### GIVEN DATA
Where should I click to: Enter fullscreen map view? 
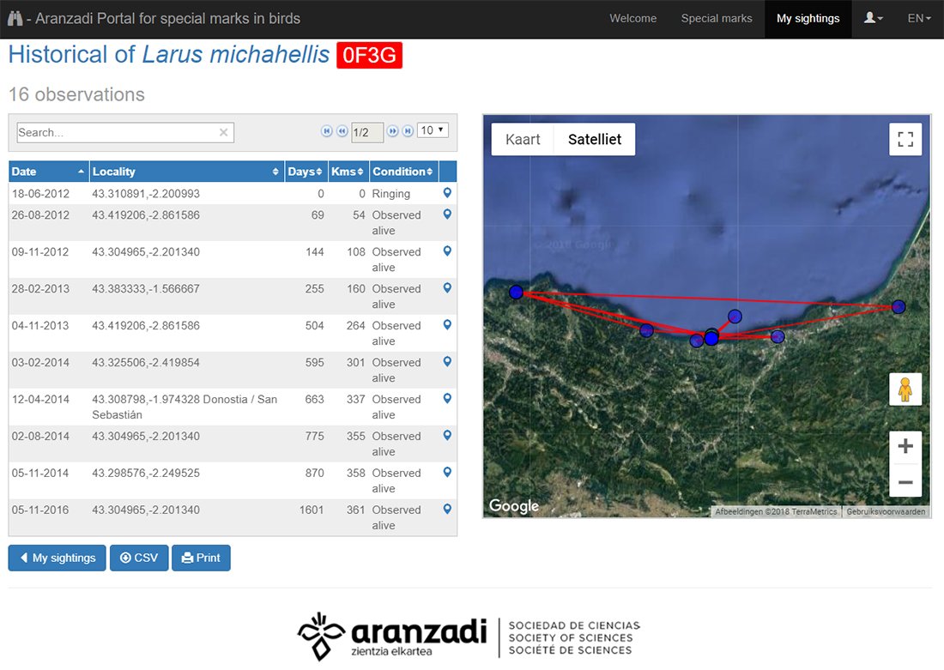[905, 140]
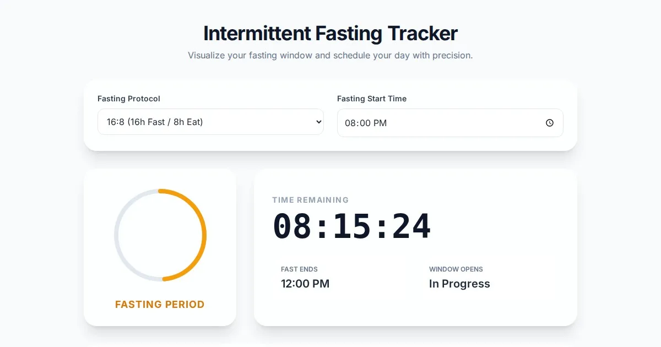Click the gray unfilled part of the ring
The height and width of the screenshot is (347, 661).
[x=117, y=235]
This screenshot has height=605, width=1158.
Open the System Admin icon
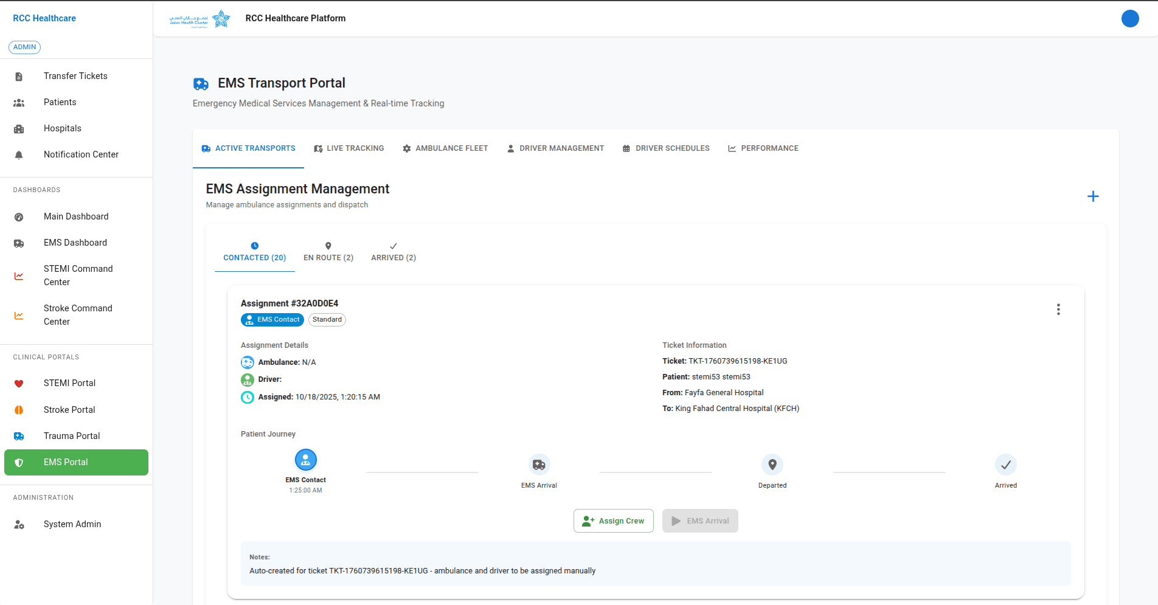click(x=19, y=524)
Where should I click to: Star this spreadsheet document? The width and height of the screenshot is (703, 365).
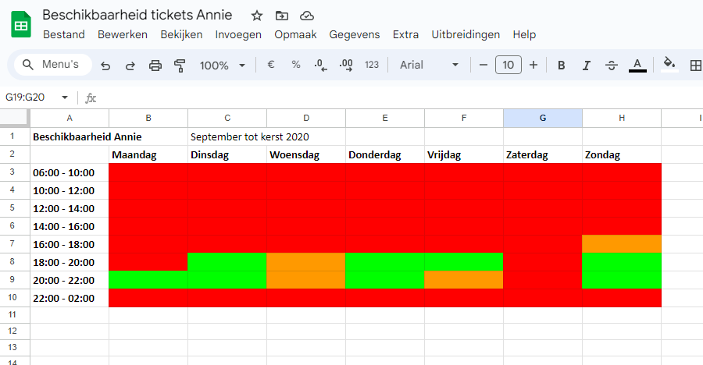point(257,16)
---
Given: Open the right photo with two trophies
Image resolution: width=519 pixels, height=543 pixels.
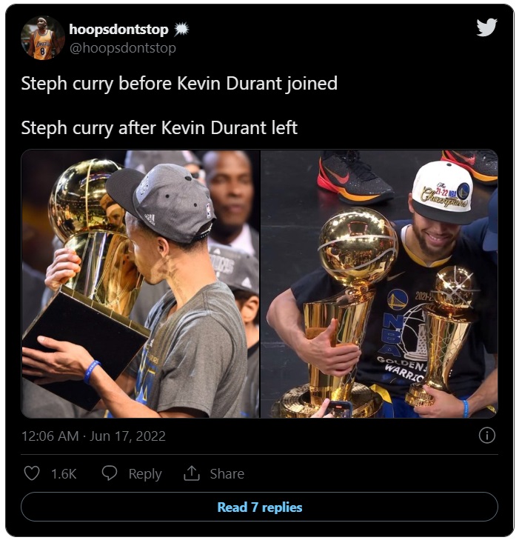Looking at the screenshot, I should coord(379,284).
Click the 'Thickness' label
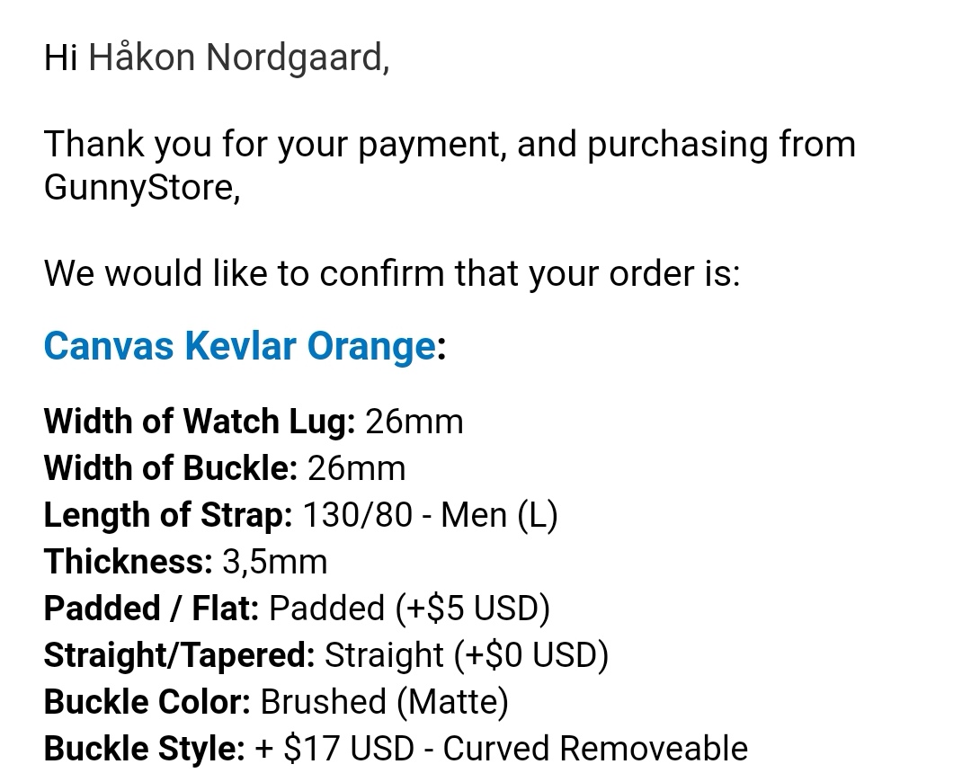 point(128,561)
--
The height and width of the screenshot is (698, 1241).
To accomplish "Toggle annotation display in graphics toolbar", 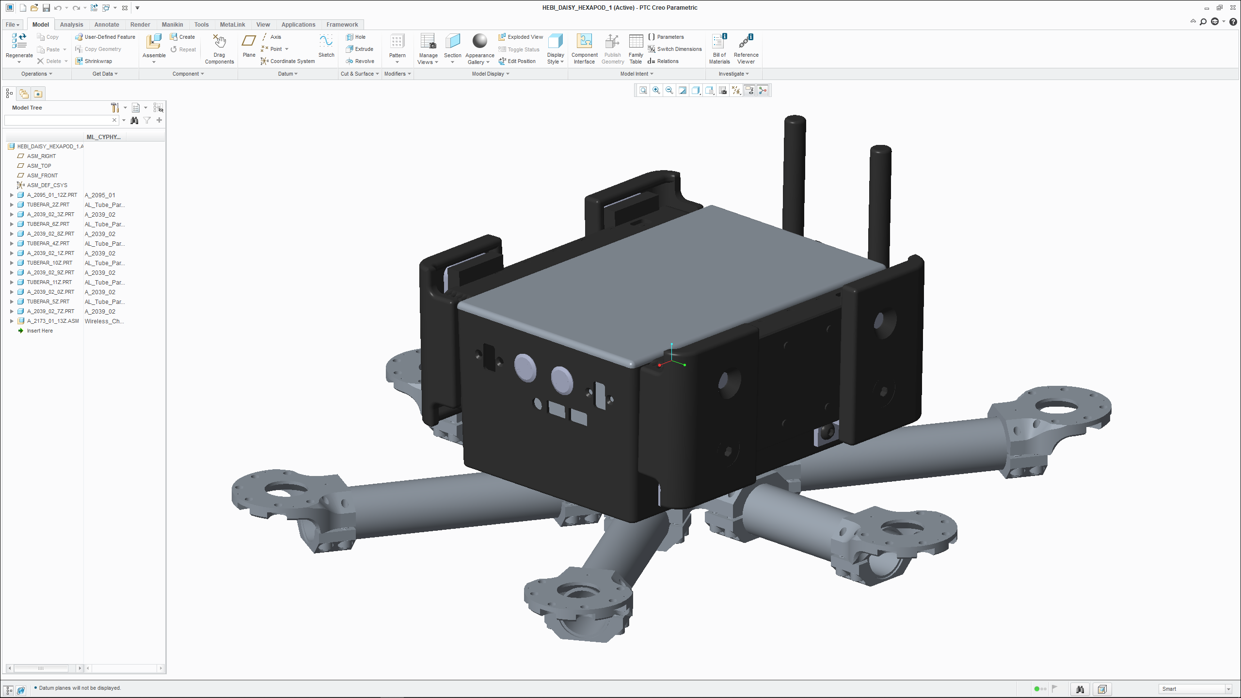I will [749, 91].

### STATED PROBLEM
Format the material from the line containing "Where should I click to: Enter" through the line containing "point(257,16)" as a JSON list of strings, one string per line and no blank lines. Leave out the pictures.

### ANSWER TO THIS PROBLEM
[
  "Where should I click to: Enter fullscreen map view? ",
  "[905, 140]",
  "Click the gray unfilled part of the ring",
  "The height and width of the screenshot is (347, 661).",
  "[x=117, y=235]",
  "This screenshot has height=605, width=1158.",
  "Open the System Admin icon",
  "click(x=19, y=524)",
  "Where should I click to: Star this spreadsheet document? The width and height of the screenshot is (703, 365).",
  "point(257,16)"
]